Behind the success and public adulation of being the public figure called Vikas Khanna, lies a resilient, hard-working, disciplined man with a fire in his belly to pursue what his heart desires. Little surprise that his most successful restaurant is called Junoon – translated from Urdu it means obsession or a burning desire. I sat him down in a book store after hosting his book launch to talk more about him. That was after he had signed my copy of World Flavours – My Favourite Kitchen. During the book launch, I grilled him in front of his fans and he took it all on his chin with his trademark ‘Punjabi’ humour. He is a man of his word. He loved the radio interview that my colleague and I conducted a couple of months back when he ‘booked’ us to host his book launch. When his team got in touch with us did we realise that Vikas means what he says.

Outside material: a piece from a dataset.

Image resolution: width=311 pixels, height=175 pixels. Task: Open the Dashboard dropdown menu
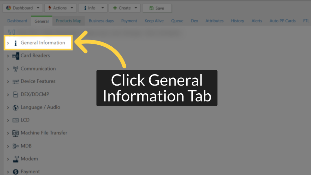(x=23, y=8)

The story he tells everyone is about him starting his own catering business for small local parties. “Imagine opening up in an alley behind the house! Who would have come?” asks an excited Vikas. He was 17 then. Usually, boys that age are riding motorbikes to impress a local Rapunzel on the balcony or buying pimple cream hiding under a baseball cap. From there to the pristine training kitchens in Paris to owning his own in New York, Vikas is testimony to the adage ‘a burning desire’. He lives in New York, runs restaurants, takes time out for philanthropy, researches on food, writes books, is known in the White House, has fed numerous Hollywood stars and cooked for various charities – Vikas is indeed living the American dream. But more importantly, he stands for the courage to dream. Dream – what you want to do – then set out to get that dream to reality.

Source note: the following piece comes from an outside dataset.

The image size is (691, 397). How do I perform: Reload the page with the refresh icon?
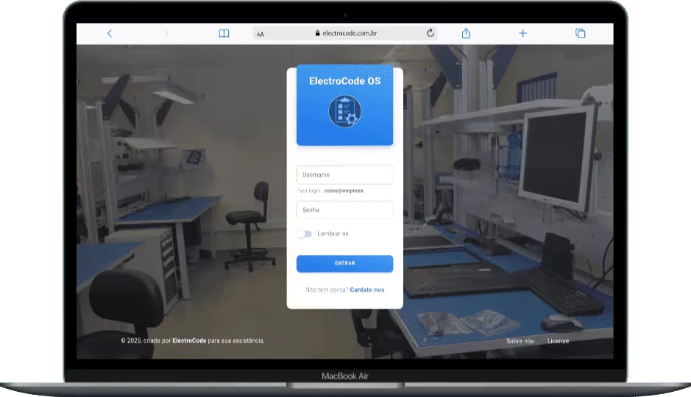tap(430, 32)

For a celebrity like him has perhaps given more interviews than Gordon Ramsey has used expletives. He is always prepared with an answer. He is a chef extraordinaire – he can have the toughest of audiences eat out of his hand! With his wit, his humour that still stains Punjabi like turmeric on finger nails, his faulty English which he mercilessly hacks at, Vikas can regale you for hours on end with his stories. In this interview, I wanted to talk to the man behind all this; to get a glimpse of that Vikas, who Khanna protects fiercely. After 25 years of being in the kitchen, Vikas is still as nervous as his first time, when he enters the kitchen. “The anxiety of a dish to taste the same each time gnaws at my heart. There is something spiritual about being in a kitchen and preparing food,” he states. Deep inside, Vikas is loyal to taste and food and it is this very quality of his that makes him a star chef!
Through all that Vikas Khanna says and does, one thing that shines through is his love for family. Any display of familial love can get this “hottest man alive” all misty-eyed. While recuperating from a back problem in NYC, his team asked him if he wanted anything comforting and he asked for his mum’s ‘methi-aloo’ or potatoes made with fenugreek. “I could kill for that dish any day”, coos the chef. Vikas believed that that dish would heal him up completely. That dish means the life to him! If Vikas Khanna could go back in time and meet Vikas Khanna, age 17, what would be the one thing that he would tell him? Vikas’s eyes wrinkled up in a smile and said, “You were the foundation.” As a teenager, he was not worldly-wise. He didn’t calculate risks! He just did what he wanted. Had he sat down to calculate risks, Vikas wouldn’t have been what he is now and he is thankful to that lanky ‘duffer’ teenager. The glossy chef overtakes once in a while but Khanna was very comfortable talking about various things of his life. He mentioned that he picked up culinary terminology like “a zucchini should be tender but firm” and breaks into a syrupy smile. When asked on the kind of task-master he is in the kitchen – tender and firm or hard and cold – Vikas says, “Oh, you will not believe it but I am very tender with my team.” He has a multi-cultural team in his kitchen who he treats with love and respect. “But I cut-in different ways.” He adds naughtily. When it comes to deadlines, this smiling chef can sure add in some heat!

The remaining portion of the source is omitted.